Since launching the new-look Restaurant Botanic within the Adelaide Botanic Garden, Justin James’ creativity has been working in overdrive. While the restaurant uses myriad luxury ingredients such as abalone, Murray cod and black truffle, Justin also likes to think outside of the box.

“I don’t think there’s any other restaurants serving a dish prepared with dead branches of the bunya bunya tree and that’s why I think this is one of my favourite luxury items,” says Justin.

Don’t let this unpretentious dish fool you – the kitchen is often complimented by guests that it’s the greatest dessert they’ve ever tasted.

The restaurant has exclusive access to use ingredients from within the gardens, such as lemon aspen, lemon myrtle, Geraldton wax, juniper and bay leaves. For this dish, Justin was determined to use the bunya bunya tree as a central ingredient.
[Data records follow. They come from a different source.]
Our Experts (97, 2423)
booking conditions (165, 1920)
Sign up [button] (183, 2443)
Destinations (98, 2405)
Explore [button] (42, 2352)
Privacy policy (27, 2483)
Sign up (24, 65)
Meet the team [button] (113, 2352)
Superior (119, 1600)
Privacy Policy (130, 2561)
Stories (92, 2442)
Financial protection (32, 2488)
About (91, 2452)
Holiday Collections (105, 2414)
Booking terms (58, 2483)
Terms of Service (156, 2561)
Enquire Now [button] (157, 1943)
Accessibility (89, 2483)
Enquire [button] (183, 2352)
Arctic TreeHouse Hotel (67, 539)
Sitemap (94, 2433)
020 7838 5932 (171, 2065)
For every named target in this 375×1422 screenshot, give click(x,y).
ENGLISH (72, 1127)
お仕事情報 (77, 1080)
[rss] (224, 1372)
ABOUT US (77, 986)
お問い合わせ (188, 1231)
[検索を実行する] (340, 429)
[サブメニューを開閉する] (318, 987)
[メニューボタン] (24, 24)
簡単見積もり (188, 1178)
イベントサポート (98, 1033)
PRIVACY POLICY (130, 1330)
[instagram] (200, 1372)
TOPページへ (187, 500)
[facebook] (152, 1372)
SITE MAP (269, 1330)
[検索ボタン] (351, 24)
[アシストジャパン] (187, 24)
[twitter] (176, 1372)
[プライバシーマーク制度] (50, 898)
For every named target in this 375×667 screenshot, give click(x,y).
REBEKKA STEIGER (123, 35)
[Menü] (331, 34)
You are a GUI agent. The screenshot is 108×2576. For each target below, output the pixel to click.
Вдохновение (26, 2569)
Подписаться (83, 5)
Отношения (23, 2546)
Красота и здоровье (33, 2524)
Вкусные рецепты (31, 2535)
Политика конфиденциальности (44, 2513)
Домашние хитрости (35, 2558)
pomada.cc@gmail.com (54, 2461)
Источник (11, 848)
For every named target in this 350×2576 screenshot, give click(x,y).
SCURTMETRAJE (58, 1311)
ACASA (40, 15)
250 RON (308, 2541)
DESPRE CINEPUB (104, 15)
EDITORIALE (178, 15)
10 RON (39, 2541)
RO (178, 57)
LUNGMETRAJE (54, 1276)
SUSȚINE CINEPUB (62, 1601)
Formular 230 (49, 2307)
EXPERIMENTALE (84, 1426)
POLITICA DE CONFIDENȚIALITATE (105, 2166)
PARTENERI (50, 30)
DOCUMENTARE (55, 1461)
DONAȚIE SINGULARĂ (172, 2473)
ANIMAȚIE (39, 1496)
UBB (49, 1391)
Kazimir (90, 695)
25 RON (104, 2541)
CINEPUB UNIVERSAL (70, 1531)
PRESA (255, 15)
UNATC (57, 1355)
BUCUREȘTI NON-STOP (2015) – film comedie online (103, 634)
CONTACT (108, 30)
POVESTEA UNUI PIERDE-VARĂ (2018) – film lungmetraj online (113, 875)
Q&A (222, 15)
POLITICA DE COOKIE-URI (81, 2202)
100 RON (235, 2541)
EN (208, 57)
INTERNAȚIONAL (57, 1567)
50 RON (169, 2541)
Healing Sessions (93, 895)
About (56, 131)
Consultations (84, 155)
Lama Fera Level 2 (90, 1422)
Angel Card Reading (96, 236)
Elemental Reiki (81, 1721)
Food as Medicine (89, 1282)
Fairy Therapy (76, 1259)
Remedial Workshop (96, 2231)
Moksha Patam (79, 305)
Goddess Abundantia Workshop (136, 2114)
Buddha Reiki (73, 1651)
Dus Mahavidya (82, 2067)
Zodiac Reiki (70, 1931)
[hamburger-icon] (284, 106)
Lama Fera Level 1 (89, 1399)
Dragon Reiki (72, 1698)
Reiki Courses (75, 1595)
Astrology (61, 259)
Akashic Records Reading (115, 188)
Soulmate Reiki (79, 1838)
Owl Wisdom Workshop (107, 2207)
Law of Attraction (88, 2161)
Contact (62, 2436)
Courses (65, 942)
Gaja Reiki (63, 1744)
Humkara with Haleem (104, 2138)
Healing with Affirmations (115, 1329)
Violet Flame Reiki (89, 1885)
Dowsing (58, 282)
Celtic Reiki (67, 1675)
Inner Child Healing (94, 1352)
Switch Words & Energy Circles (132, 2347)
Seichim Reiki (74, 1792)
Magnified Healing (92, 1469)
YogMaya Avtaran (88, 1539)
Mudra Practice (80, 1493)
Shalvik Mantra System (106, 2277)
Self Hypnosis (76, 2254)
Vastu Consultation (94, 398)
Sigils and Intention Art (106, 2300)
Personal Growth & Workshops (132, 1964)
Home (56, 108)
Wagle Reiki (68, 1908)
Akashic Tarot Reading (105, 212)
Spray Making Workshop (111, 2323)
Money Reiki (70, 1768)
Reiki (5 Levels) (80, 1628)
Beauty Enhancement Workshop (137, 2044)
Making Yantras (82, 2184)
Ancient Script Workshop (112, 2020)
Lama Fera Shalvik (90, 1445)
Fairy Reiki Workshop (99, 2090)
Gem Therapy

“Looking at the tree and seeing what was there, I saw the dead branches as an opportunity,” he says.

“We have this terminology of nose to tail, using the entire animal, but you can also use the entire plant. There’s the roots, the leaves, the stem and the bark, and they all have different flavours.”

The branches are picked from the ground, cleaned, roasted and infused into cream and other ingredients, then seasoned with sugar to counter the bitterness. The cream is then frozen into moulds, popped out and seasoned with a little more sugar before being torched. The sauce takes more than three weeks to age.

“When you eat this dessert, you’re sitting in the dining room surrounded by the Botanic Garden and the dish even tastes like the Botanic Garden; that’s what a luxury moment is to me,” says Justin.

“I was trying to push the boundaries to create a new flavour and I would have been happy with people saying that was good, interesting, or different, but – to put it in the humblest way – guests have been blown away.

“It’s an open kitchen and I try to talk to every table that comes in and day-in, day-out they say it’s the best dessert they’ve ever had. I could have put something else on the dish, but I think it would lose the integrity of what I was trying to achieve for that dish. It was just a dish made from dead branches.”

It’s perfectly clear when the chef nails a dish that he’s been working on for a few weeks. “I give myself a little high five and I do a little dance. The chefs can see when I make something that I think is really good,” Justin says.

 

This article first appeared in the September 2021 issue of SALIFE magazine.